Mesure phare et médiatisée de J.L. Zapatero, la baisse de 5 % des salaires des fonctionnaires est incontournable. Le décret paru dans le Bulletin Officiel de l'Etat espagnol hier exige que cette mesure soit «obligatoire dans toutes les administrations», comme l'a déploré le syndicat abertzale ELA. Effet d'annonce ou pas, le président d'Eudel, a pourtant affirmé que cette baisse serait «appliquée de manière différente».

Le gouvernement Navarrais, sans détour, a annoncé son application. Une obligation qui n'avait pas l'air d'être du goût des trois députés généraux d'Araba, Gizpuzkoa et Bizkaia. Ils auraient privilégié de préférence le gel des salaires du secteur public et non leur baisse.

Question de souveraineté

Néanmoins, le débat de fond dépasse celui des 5 %. Indicateurs moins alarmants pour la Cab, réalités économiques différentes, compétences délocalisées, volonté de plus de souveraineté, les raisons de cette résistance sont diverses. Les trois députés généraux ont regretté que le président de la Cab, Patxi Lopez, ait appliqué avec mimétisme les mesures dictées par Madrid, sans tenir compte de l'autonomie du gouvernement.

Le groupe de la gauche abertzale à la «Députation» de Bizkaia a demandé aux représentants de cette assemblée provinciale de «refuser les mesures antisociales du Gouvernement espagnol». Il considère que «la société basque ne doit pas payer les conséquences du système économique imposé par l'Etat».

La fiscalité pourrait être un domaine qui offre plus de liberté à la Cab dans l'exercice de sa souveraineté. C'est du moins ce que suggère le groupe de la gauche abertzale. Dans ce domaine, les trois députés généraux ont annoncé qu'ils feraient des propositions à l'organe de coordination fiscale de la Cab, concernant les retraités ou les chômeurs qui voient leurs revenus baisser suite aux mesures prises par Madrid.
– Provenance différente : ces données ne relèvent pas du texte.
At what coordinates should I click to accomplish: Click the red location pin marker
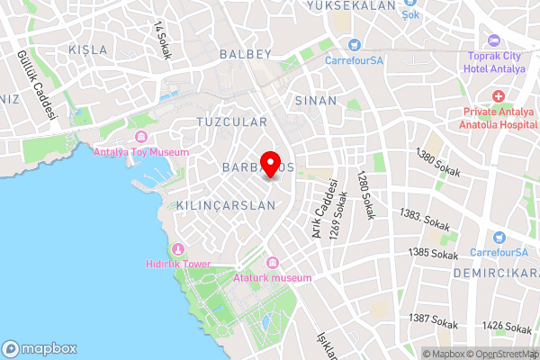point(269,164)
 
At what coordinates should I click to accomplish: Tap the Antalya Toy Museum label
point(141,151)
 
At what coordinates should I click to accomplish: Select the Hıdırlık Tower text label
point(177,264)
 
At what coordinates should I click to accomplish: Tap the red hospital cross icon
point(498,96)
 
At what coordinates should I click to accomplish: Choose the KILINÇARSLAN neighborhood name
point(226,205)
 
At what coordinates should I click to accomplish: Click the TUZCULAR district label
point(231,122)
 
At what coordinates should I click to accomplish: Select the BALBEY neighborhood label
point(245,54)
A la sortie de cette même réunion, le président socialiste de Gasteiz, Patxi Lopez, a sollicité au chef du gouvernement espagnol une rencontre afin d'obtenir des précisions sur les conséquences de ses mesures dans la Communauté autonome basque.

Le FMI encourage Madrid

Alors que Madrid annonçait hier le blocage des crédits octroyés aux collectivités locales afin de réduire le déficit public, le Fond monétaire international (FMI) l'encourageait vers plus de libéralisme. Il a exigé de lui «des mesures urgentes et décisives». Parmi elles, une réforme «radicale» du marché du travail qui facilite les licenciements et la flexibilité des salaires. D'après le FMI, le système économique espagnol «est déficient, la bulle immobilière de laquelle il jouissait se dégonfle, son déficit fiscal est colossal, sa dette extérieure conséquente, il souffre d'une baisse de la productivité endémique et d'une baisse de la compétitivité».

L'organisme international présidé par Dominique Strauss-Khan soutient «pleinement» le plan de J.L. Zapatero, mais lui demande d'aller plus loin dans ses mesures. Il lui conseille, notamment, de contrôler de plus près les finances des communautés autonomes et de réformer avec «plus d'audace» le système des pensions. Il suggère, par exemple que l'âge des départs à la retraite suive la courbe de l'espérance de vie.